Я иду на урок
Что делать с Некрасовым?
Следя за полемикой вокруг статьи В.Н. Александрова о Тургеневе1 (на страницы газеты выплеснулась лишь часть сказанного), я всё время спрашивал себя о том, чья из заявленных позиций мне ближе? Речь даже не об «Отцах и детях» — они в конце концов стали лишь поводом для выявления общеметодических принципов. О них и поговорим.
Один принцип гласит: учитель представляет интересы автора текста. Его, автора, в большинстве случаев уже нет на свете, поэтому задача словесника — быть как бы его заместителем, представителем (у Президента есть такой представитель в каждом регионе, а ещё в Думе, Совете Федерации, Конституционном суде...). Задача учителя — как можно полнее и адекватнее раскрывать автора, явленного в тексте, стоять на страже его интересов и не позволять наивному, неподготовленному читателю искажать его, автора, позицию.
При таком подходе текст главенствует над читателем. Мы как бы оказываемся перед окном, за которым живёт, о нас не подозревая, целый мир — живёт по своим законам, говорит на своём языке. Хочешь — влезай, но будь добр законы эти узнать и соблюсти, язык выучить и понять. А не хочешь — иди себе мимо, раз этот мир не по тебе.

УСЛОВИЕ ЗАДАНИЯ:
Процитируйте из статьи о преподавании литературы выше отрывок между словами «При таком подходе» и «не по тебе.», включая их.

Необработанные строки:
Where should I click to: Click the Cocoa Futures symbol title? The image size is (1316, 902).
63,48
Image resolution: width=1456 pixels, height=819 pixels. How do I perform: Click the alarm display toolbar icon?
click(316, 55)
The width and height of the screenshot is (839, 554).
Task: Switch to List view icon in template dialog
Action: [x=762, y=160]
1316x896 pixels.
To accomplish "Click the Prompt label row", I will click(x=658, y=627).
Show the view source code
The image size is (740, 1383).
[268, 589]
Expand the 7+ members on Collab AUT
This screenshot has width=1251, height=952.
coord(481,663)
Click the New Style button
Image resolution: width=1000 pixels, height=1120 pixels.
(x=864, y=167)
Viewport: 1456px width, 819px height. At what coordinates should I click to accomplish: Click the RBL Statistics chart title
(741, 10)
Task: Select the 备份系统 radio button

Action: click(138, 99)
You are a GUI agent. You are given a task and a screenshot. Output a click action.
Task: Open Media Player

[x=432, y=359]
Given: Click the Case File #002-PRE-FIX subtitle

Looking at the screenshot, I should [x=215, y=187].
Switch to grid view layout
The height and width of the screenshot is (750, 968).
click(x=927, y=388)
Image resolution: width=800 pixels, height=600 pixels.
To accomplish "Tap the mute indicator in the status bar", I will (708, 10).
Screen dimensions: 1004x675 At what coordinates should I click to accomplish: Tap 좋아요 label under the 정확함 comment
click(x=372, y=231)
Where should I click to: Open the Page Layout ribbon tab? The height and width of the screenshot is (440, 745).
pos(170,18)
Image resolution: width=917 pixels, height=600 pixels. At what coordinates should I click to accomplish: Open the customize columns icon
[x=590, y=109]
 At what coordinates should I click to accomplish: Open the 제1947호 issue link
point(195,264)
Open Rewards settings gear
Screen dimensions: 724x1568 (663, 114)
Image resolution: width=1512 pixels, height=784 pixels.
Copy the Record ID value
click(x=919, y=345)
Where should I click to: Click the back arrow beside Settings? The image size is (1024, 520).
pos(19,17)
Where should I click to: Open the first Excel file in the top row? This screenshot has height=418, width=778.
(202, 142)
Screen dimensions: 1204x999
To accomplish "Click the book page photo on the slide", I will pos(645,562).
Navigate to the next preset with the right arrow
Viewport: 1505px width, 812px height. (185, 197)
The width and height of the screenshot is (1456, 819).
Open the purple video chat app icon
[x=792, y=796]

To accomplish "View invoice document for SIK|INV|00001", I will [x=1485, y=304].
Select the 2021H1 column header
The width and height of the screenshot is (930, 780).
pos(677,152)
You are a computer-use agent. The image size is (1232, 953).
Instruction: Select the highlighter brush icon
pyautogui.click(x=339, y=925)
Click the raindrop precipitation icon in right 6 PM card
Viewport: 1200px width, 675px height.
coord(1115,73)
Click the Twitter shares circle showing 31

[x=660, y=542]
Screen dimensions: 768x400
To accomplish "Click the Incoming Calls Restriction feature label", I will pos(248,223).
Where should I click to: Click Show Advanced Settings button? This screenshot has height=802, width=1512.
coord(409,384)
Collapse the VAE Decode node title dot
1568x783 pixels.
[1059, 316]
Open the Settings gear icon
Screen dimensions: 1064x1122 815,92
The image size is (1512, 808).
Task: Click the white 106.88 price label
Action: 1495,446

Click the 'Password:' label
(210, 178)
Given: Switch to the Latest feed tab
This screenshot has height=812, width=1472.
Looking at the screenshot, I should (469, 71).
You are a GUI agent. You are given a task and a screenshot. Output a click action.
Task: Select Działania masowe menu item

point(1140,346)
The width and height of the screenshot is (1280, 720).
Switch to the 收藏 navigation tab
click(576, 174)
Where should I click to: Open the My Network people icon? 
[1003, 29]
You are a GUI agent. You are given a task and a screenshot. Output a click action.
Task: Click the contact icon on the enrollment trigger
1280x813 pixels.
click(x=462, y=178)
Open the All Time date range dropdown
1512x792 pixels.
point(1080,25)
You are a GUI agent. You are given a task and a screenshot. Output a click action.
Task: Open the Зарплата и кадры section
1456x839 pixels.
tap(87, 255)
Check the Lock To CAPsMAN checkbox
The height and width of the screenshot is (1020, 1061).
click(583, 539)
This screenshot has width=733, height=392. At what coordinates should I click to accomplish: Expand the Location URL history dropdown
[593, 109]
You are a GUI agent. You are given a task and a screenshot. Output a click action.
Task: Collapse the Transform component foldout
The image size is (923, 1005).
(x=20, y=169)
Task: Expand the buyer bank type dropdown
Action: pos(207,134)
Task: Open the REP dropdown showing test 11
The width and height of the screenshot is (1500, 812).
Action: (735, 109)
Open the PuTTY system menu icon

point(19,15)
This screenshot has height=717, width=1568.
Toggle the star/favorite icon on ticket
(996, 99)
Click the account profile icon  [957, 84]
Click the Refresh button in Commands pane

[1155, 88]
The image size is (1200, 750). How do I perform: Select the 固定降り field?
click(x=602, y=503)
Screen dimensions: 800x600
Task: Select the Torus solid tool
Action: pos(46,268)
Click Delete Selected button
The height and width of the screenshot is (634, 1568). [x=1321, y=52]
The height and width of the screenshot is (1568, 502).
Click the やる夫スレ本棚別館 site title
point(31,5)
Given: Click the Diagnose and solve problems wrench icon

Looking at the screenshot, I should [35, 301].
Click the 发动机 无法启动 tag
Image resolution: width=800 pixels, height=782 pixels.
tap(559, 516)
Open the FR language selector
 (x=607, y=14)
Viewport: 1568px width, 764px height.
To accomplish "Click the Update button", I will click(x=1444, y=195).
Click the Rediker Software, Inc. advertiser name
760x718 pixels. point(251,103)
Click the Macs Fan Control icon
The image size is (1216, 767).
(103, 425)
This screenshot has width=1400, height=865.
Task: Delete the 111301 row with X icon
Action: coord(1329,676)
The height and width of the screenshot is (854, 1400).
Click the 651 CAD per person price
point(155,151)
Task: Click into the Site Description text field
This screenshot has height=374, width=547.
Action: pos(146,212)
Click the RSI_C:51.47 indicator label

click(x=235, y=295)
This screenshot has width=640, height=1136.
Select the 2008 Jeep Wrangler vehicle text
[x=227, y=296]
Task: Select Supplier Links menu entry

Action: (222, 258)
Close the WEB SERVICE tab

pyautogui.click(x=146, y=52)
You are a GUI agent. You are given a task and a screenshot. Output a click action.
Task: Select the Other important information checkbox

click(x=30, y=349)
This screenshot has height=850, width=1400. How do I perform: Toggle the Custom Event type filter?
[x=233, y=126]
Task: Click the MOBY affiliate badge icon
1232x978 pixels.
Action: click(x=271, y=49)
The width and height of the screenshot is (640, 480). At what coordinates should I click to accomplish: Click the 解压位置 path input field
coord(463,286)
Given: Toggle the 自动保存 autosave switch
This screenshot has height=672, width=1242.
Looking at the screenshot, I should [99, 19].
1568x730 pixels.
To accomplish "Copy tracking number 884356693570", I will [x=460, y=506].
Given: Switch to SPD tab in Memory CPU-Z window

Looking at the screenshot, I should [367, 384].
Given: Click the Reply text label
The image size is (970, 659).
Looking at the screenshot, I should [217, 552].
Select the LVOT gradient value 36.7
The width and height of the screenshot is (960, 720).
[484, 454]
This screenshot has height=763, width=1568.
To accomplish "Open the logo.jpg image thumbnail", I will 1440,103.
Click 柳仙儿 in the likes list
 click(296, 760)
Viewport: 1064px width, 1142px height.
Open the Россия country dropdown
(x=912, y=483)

РЕШЕНИЕ ЗАДАНИЯ:
При таком подходе текст главенствует над читателем. Мы как бы оказываемся перед окном, за которым живёт, о нас не подозревая, целый мир — живёт по своим законам, говорит на своём языке. Хочешь — влезай, но будь добр законы эти узнать и соблюсти, язык выучить и понять. А не хочешь — иди себе мимо, раз этот мир не по тебе.